Après avoir échoué en première instance à infliger un redressement fiscal à l'entreprise, le ministre de l'Action et des Comptes publics annonce que le gouvernement fera appel, tout en se disant prêt à conclure un accord avec la multinationale.
par Anthony Cortes
publié le 25 juillet 2017 à 17h12

Ferme, mais pas trop. Ce mardi, Gérald Darmanin, ministre des Comptes publics, a annoncé au journal les Echos la volonté du gouvernement de faire appel des jugements du tribunal administratif du 12 juillet. Alors que l'Etat voulait infliger à Google un redressement fiscal d'1,15 milliard d'euros, les magistrats avaient annulé cette sanction donnant raison au géant américain qui affirmait qu'il n'avait pas à déclarer ses bénéfices en France puisqu'il vendait de la publicité sur le marché français via sa filiale irlandaise Google Ireland Limited (GIL).
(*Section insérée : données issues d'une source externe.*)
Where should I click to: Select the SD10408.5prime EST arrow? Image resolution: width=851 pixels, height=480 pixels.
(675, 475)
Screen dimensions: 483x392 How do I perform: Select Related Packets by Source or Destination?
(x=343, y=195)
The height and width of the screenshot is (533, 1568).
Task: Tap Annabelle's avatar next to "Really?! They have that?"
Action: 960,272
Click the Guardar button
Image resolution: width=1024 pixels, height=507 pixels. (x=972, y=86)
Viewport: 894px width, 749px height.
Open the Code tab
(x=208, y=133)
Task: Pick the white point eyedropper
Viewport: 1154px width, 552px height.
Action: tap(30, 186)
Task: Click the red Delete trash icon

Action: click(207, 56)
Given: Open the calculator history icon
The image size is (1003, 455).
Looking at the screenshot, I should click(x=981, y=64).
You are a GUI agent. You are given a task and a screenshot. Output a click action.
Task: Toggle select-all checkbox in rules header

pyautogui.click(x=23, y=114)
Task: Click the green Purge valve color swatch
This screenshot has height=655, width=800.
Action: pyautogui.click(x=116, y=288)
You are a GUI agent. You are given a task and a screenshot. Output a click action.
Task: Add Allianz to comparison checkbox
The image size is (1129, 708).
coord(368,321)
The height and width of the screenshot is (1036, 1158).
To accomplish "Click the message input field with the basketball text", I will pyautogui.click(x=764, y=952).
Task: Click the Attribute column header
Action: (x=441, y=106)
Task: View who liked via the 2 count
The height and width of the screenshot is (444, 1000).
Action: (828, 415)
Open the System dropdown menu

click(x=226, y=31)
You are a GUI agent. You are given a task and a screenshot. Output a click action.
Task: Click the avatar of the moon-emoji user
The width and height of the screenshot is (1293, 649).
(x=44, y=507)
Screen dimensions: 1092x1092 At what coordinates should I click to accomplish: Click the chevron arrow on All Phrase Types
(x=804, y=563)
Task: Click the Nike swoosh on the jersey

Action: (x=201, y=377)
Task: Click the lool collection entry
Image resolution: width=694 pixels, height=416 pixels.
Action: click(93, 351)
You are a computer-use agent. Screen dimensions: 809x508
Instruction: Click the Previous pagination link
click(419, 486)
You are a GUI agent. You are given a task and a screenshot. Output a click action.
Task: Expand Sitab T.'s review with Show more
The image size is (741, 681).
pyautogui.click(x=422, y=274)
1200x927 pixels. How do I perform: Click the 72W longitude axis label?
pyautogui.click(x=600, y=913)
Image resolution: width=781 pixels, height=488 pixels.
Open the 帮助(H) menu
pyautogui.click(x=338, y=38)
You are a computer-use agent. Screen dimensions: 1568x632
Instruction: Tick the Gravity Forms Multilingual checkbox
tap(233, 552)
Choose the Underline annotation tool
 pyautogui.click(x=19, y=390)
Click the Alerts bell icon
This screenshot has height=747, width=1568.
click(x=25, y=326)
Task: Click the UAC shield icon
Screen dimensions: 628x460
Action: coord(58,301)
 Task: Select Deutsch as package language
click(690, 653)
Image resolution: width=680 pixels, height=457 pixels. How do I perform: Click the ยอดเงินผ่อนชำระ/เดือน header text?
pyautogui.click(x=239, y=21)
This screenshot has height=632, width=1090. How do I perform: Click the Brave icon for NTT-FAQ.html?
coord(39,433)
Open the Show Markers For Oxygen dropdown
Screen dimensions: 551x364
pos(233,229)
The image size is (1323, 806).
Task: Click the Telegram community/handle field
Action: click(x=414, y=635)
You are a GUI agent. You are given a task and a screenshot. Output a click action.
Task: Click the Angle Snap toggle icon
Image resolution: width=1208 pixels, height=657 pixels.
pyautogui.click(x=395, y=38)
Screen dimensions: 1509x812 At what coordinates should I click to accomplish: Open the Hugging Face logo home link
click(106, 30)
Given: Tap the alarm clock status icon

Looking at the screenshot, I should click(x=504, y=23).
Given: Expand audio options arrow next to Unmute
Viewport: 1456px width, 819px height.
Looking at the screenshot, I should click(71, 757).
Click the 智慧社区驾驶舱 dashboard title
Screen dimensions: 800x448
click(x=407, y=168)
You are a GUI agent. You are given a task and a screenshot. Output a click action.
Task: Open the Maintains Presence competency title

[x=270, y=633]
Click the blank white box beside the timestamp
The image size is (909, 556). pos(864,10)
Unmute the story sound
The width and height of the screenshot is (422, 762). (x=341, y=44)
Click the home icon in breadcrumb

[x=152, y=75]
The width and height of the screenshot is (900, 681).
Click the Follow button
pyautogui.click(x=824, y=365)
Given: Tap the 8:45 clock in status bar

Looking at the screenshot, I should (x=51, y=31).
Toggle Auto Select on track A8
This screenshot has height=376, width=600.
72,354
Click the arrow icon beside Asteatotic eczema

Une défaite cinglante infligée par l'ingéniosité des montages financiers du groupe californien. Faire appel, «c'est important pour nos finances publiques, mais c'est aussi une question de principe», rappelle le ministre.

Pourtant, dans le même entretien, Darmanin n'écarte pas la possibilité d'un arrangement à l'amiable avec celui qu'il traque dans le même temps pour son optimisation fiscale. «Nous ne sommes pas hostiles au principe d'un accord transactionnel, qui est une possibilité offerte par notre droit fiscal», a-t-il expliqué, ajoutant : «Il vaut mieux un bon accord qu'un mauvais procès.» Contradiction ?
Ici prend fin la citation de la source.